Start SUPPLIED DATA

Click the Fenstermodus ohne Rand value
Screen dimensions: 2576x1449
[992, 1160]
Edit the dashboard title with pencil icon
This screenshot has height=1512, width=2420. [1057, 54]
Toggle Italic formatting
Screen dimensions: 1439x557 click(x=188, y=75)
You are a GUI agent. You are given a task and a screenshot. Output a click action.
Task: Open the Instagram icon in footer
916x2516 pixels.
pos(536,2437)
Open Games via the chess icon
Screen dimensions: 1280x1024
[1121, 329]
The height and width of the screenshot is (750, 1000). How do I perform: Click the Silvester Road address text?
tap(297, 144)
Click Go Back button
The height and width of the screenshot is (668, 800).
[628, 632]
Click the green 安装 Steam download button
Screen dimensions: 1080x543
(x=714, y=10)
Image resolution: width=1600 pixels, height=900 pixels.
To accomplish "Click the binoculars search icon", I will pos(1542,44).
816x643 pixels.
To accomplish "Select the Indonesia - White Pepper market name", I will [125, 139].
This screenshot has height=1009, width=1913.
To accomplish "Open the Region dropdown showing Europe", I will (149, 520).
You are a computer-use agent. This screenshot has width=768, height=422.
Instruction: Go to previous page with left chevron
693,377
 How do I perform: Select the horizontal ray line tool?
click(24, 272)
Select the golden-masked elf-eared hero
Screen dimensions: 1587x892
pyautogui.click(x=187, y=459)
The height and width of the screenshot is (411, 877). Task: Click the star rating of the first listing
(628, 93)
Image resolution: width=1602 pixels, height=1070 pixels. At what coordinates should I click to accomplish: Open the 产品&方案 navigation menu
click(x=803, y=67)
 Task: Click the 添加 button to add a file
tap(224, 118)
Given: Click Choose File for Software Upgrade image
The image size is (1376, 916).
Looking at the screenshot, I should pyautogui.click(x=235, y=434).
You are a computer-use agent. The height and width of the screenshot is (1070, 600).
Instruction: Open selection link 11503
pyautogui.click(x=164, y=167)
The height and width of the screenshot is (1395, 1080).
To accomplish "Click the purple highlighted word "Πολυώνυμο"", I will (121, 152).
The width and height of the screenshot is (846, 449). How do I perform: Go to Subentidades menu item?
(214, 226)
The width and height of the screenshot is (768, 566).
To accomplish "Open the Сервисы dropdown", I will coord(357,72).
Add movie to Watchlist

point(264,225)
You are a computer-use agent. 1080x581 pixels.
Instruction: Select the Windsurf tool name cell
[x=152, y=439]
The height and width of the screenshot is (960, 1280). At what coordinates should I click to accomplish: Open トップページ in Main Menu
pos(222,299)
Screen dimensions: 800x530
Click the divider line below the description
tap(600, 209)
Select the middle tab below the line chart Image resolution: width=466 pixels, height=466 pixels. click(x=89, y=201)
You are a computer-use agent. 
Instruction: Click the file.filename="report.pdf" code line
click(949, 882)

End SUPPLIED DATA

REQUIRED WORK → Please reproduce every one of the records above word for word, keeping each line the same as in the original.

EXERCISE RESULT →
Click the Fenstermodus ohne Rand value
Screen dimensions: 2576x1449
[992, 1160]
Edit the dashboard title with pencil icon
This screenshot has height=1512, width=2420. [1057, 54]
Toggle Italic formatting
Screen dimensions: 1439x557 click(x=188, y=75)
You are a GUI agent. You are given a task and a screenshot. Output a click action.
Task: Open the Instagram icon in footer
916x2516 pixels.
pos(536,2437)
Open Games via the chess icon
Screen dimensions: 1280x1024
[1121, 329]
The height and width of the screenshot is (750, 1000). How do I perform: Click the Silvester Road address text?
tap(297, 144)
Click Go Back button
The height and width of the screenshot is (668, 800).
[628, 632]
Click the green 安装 Steam download button
Screen dimensions: 1080x543
(x=714, y=10)
Image resolution: width=1600 pixels, height=900 pixels.
To accomplish "Click the binoculars search icon", I will pos(1542,44).
816x643 pixels.
To accomplish "Select the Indonesia - White Pepper market name", I will [125, 139].
This screenshot has height=1009, width=1913.
To accomplish "Open the Region dropdown showing Europe", I will (149, 520).
You are a computer-use agent. This screenshot has width=768, height=422.
Instruction: Go to previous page with left chevron
693,377
 How do I perform: Select the horizontal ray line tool?
click(24, 272)
Select the golden-masked elf-eared hero
Screen dimensions: 1587x892
pyautogui.click(x=187, y=459)
The height and width of the screenshot is (411, 877). Task: Click the star rating of the first listing
(628, 93)
Image resolution: width=1602 pixels, height=1070 pixels. At what coordinates should I click to accomplish: Open the 产品&方案 navigation menu
click(x=803, y=67)
 Task: Click the 添加 button to add a file
tap(224, 118)
Given: Click Choose File for Software Upgrade image
The image size is (1376, 916).
Looking at the screenshot, I should pyautogui.click(x=235, y=434).
You are a computer-use agent. The height and width of the screenshot is (1070, 600).
Instruction: Open selection link 11503
pyautogui.click(x=164, y=167)
The height and width of the screenshot is (1395, 1080).
To accomplish "Click the purple highlighted word "Πολυώνυμο"", I will (121, 152).
The width and height of the screenshot is (846, 449). How do I perform: Go to Subentidades menu item?
(214, 226)
The width and height of the screenshot is (768, 566).
To accomplish "Open the Сервисы dropdown", I will coord(357,72).
Add movie to Watchlist

point(264,225)
You are a computer-use agent. 1080x581 pixels.
Instruction: Select the Windsurf tool name cell
[x=152, y=439]
The height and width of the screenshot is (960, 1280). At what coordinates should I click to accomplish: Open トップページ in Main Menu
pos(222,299)
Screen dimensions: 800x530
Click the divider line below the description
tap(600, 209)
Select the middle tab below the line chart Image resolution: width=466 pixels, height=466 pixels. click(x=89, y=201)
You are a computer-use agent. 
Instruction: Click the file.filename="report.pdf" code line
click(949, 882)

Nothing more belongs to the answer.